> [SHORT EXERCISE]:
Extract the data between the line that contains "Open the documents" and the line that contains "Click into the", inclusive, and repeat those lines word for word.

***** RECORD SET

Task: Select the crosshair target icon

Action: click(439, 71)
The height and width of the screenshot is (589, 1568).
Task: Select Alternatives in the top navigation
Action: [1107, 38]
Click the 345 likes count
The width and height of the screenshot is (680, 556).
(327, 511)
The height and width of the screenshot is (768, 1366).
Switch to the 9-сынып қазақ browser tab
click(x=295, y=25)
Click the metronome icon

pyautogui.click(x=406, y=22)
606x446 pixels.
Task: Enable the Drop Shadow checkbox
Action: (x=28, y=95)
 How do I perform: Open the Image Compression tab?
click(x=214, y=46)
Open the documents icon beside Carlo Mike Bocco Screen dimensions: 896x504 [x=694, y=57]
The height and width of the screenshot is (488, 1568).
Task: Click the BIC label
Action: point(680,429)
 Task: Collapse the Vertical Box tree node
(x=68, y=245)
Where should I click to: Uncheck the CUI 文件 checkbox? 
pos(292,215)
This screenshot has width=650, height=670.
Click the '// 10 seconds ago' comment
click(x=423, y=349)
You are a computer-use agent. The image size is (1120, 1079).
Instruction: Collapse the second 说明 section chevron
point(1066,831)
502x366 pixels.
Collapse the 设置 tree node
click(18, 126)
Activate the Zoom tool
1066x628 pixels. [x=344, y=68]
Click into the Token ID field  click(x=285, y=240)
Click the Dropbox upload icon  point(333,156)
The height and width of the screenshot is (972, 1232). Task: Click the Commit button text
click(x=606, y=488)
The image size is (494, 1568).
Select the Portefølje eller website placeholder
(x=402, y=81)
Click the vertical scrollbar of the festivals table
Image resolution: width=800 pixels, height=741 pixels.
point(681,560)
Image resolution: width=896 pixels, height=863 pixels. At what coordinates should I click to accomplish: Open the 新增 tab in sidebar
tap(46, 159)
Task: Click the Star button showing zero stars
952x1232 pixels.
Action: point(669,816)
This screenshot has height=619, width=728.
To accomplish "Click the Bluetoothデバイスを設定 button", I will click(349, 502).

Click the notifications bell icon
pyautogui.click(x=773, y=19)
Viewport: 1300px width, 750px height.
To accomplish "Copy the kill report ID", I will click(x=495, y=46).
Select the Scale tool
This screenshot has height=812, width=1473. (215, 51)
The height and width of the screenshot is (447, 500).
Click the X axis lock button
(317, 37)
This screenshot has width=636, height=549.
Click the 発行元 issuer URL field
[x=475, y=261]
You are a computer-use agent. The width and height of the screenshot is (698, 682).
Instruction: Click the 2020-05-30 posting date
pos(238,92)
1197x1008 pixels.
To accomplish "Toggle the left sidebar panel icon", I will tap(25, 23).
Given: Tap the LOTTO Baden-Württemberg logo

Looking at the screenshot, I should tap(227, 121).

**********

> [RESPONSE TO THIS EXERCISE]:
Open the documents icon beside Carlo Mike Bocco Screen dimensions: 896x504 [x=694, y=57]
The height and width of the screenshot is (488, 1568).
Task: Click the BIC label
Action: point(680,429)
 Task: Collapse the Vertical Box tree node
(x=68, y=245)
Where should I click to: Uncheck the CUI 文件 checkbox? 
pos(292,215)
This screenshot has width=650, height=670.
Click the '// 10 seconds ago' comment
click(x=423, y=349)
You are a computer-use agent. The image size is (1120, 1079).
Instruction: Collapse the second 说明 section chevron
point(1066,831)
502x366 pixels.
Collapse the 设置 tree node
click(18, 126)
Activate the Zoom tool
1066x628 pixels. [x=344, y=68]
Click into the Token ID field  click(x=285, y=240)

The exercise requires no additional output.